→ DIRECTION 1
According to the dance class article, on what date was the fourth grader removed from her after-school dance class?
→ DIRECTION 2
Retype the part of the dance class article starting with "Instead of receiving" and going on through "her mother said.".

→ SOURCE

Happy feet are here again.

When school officials made her daughter give up dance class in favor of academic help, Kelly Sinisgalli did not get mad, she got logical.

“She was at the top of her class,” Sinisgalli said of her daughter, also named Kelly. “She was doing great work and I felt she was being punished for no good reason.”

Department of Education (DOE) officials declined to comment, but Sinisgalli’s mother said that after she showed up at the Howard Beach school with her daughter’s report card, officials relented and allowed her to reenroll in the after-school dance program.

“After report cards came out, the school reevaluated the situation,” she said. “How do you make a child with her grades give up a dance class?”

School officials kicked the fourth grader at P.S. 207 out of her after school dance class on October 5 because they thought her grades, which were above average, needed some improvement.

Instead of receiving dance instructions, the school wanted her to receive tutoring.

“It became such a stupid battle,” she said. “She was doing great work.”

The mother of three blames the DOE, not the school, for placing unrealistic demands on young students. She feels the city is in a testing frenzy and they’re forgetting about other important aspects of a child’s education.

“With all this testing we’re doing to the children, we’re forgetting about their youth,” she said. “They want to dance, they want to go to gym. They want to have fun.”

The attention garnered by her removal made Sinisgalli’s daughter nervous about returning to dance class, but her trepidation quickly wore off once she allowed herself to have fun again.

“She was nervous at first, but now she’s very excited and jumping for joy,” her mother said.

“I really felt passionately about it,” she said. “She’s the type of kid that can learn a one-handed summersault and have it down in five minutes.”

→ ENTRIES
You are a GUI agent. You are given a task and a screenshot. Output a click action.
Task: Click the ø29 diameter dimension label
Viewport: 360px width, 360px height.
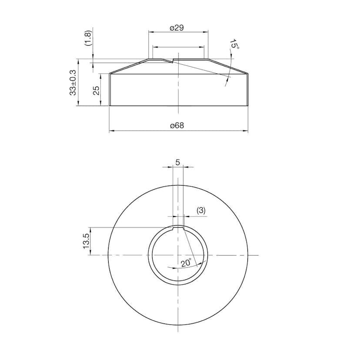[177, 27]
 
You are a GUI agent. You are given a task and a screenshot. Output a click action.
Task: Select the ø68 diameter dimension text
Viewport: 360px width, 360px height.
[177, 126]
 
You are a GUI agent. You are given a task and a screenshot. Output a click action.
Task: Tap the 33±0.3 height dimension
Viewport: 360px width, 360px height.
[73, 82]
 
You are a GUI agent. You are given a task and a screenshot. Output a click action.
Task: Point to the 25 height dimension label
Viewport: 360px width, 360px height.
[97, 90]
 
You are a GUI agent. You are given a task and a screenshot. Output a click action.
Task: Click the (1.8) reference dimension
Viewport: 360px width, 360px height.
[88, 38]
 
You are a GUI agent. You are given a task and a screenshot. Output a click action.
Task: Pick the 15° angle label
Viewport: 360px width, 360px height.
[234, 44]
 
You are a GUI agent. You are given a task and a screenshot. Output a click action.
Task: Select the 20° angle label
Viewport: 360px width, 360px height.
[186, 263]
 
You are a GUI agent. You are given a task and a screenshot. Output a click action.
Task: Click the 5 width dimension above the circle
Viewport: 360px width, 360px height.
[177, 162]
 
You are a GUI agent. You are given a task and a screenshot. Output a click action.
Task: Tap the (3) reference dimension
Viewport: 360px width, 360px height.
[201, 210]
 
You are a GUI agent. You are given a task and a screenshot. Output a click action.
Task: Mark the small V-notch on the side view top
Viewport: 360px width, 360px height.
[173, 60]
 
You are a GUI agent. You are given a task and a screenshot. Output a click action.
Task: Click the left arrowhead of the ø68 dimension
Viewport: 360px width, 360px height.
[111, 130]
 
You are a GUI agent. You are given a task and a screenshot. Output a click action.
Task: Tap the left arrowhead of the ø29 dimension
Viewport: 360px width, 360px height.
[150, 32]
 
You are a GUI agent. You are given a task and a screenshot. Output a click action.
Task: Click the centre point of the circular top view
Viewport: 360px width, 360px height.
[178, 255]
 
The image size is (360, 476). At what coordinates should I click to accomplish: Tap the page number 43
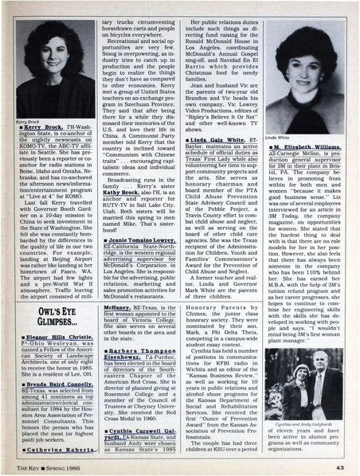pyautogui.click(x=338, y=466)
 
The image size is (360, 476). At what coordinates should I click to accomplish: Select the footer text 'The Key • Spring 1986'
pyautogui.click(x=42, y=466)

→ EXPECTED ANSWER 1
October 5

→ EXPECTED ANSWER 2
Instead of receiving dance instructions, the school wanted her to receive tutoring.

“It became such a stupid battle,” she said. “She was doing great work.”

The mother of three blames the DOE, not the school, for placing unrealistic demands on young students. She feels the city is in a testing frenzy and they’re forgetting about other important aspects of a child’s education.

“With all this testing we’re doing to the children, we’re forgetting about their youth,” she said. “They want to dance, they want to go to gym. They want to have fun.”

The attention garnered by her removal made Sinisgalli’s daughter nervous about returning to dance class, but her trepidation quickly wore off once she allowed herself to have fun again.

“She was nervous at first, but now she’s very excited and jumping for joy,” her mother said.